Plaintiff's counsel is well-versed in social security litigation. See Doc. 26 at 10 n.5. Plaintiff asserts that 48.2 hours incurred is reasonable in this case; Plaintiff cites her counsel's previous cases where courts have found that similar hours expended were reasonable. Id. However, it does not appear that any of these cases were from within this District-indeed, none appear to be from within this Circuit. See id. Whatever the general practice of courts outside of this Circuit, in this District, “an award in excess of thirty hours is uncommon.” Huntley v. Comm'r of Soc. Sec., 2013 WL 5970717, at *2 n.1 (M.D. Fla. Nov. 8, 2013); see Tumlin v. Comm'r of Soc. Sec., 2021 WL 4261216, at *1 (M.D. Fla. Sep. 20, 2021).

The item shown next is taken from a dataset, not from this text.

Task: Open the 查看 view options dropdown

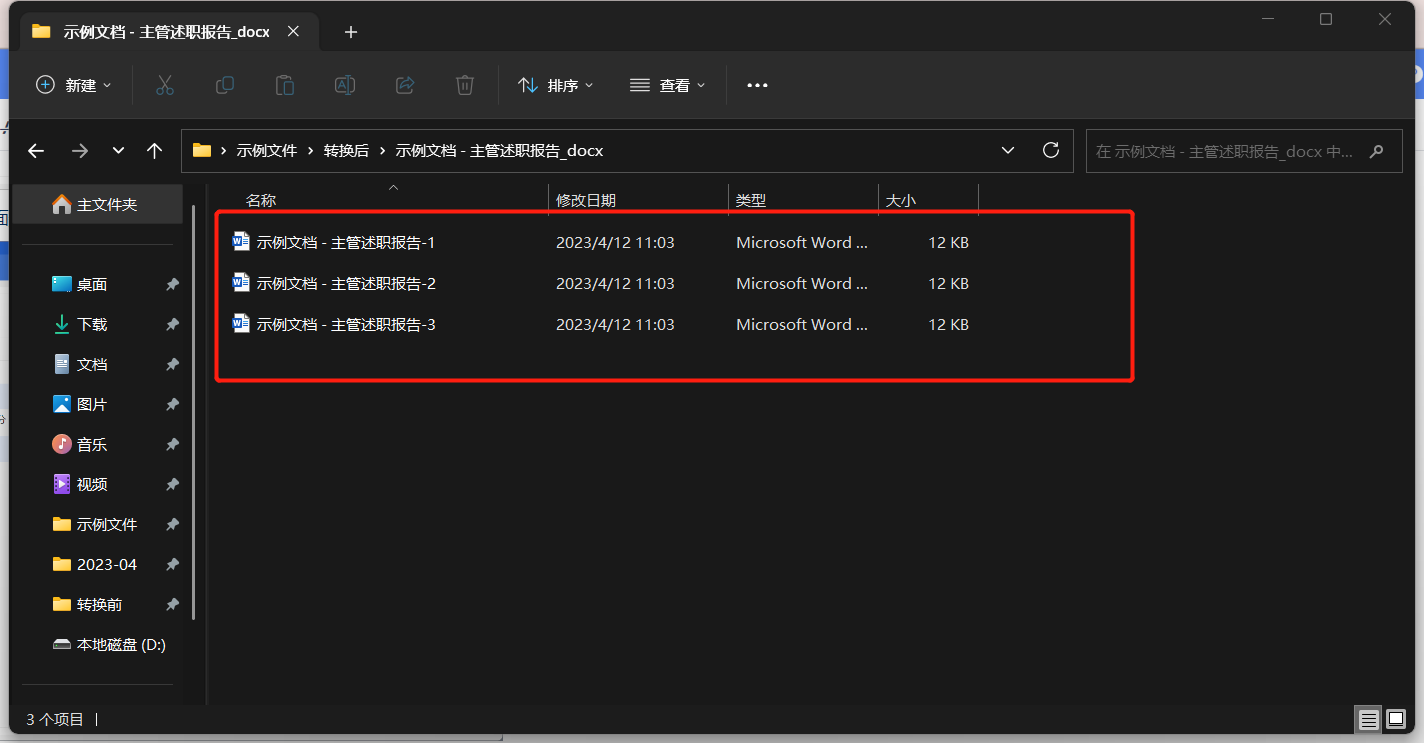Action: (x=668, y=86)
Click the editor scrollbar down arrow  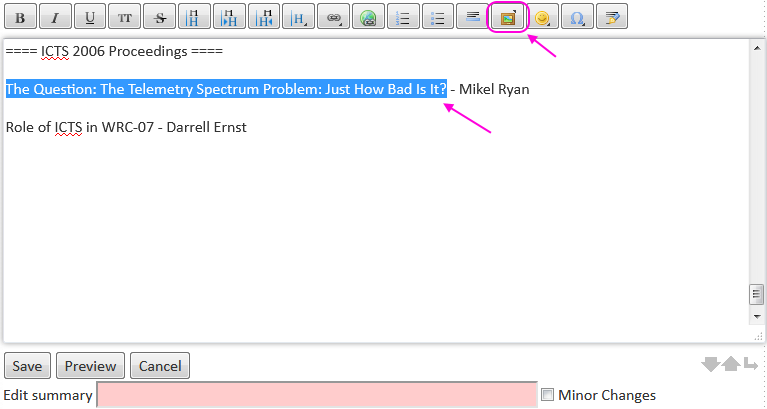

That said, the parties argue several points concerning specific billing entries. The Court will discuss each category of contested billable time. That said, Plaintiff violated Local Rule 3.01(a) by filing a separate brief in support of her EAJA motion (see Docs. 23 and 24), and Plaintiff violated Local Rule 3.01(d) by filing an unauthorized reply. Thus, the Court would certainly be well within an exercise of its discretion to strike those unauthorized filings for their failure to comply with the Local Rules and not consider them-which would result in the Commissioner's arguments being uncontested, as Plaintiff's motion is, standing alone, a boilerplate form. That said, the undersigned has considered Plaintiff's arguments in making this report and recommendation.

1. De Minimis Entries

For four of the entries-0.5 hours in total-the Commissioner argues that Plaintiff should not be compensated because “these items [are] minimal in length.” Doc. 25 at 4. Two of the entries relate to the “review” of endorsed orders. For example, one entry bills 0.1 hours-or six minutes-for “review[ing] Dkt. 10.” The endorsed order at Doc. 10 states:

ENDORSED ORDER granting 9 Opposed Motion to for Stay of Proceedings, as no response in opposition was filed in the time provided. See Local Rule 3.01(c). This action is STAYED until 5/13/2021.
Another entry billed 0.1 hours for reviewing the judgment that was entered in the case-another de minimis task. While the undersigned understands that it is typical for counsel to bill in six-minute increments, taken together, billing 0.3 hours-almost 20 minutes-for these three entries was excessive. However, the undersigned finds that the fourth-referenced entry in which counsel billed 0.2 hours for reviewing magistrate judge availability forms is reasonable. Upon review of the referenced entries, and upon applying the undersigned's experience in evaluating the reasonableness of attorney fees, the undersigned finds that Plaintiff may recover 0.3 hours total for these four entries, representing a reduction of 0.2 hours.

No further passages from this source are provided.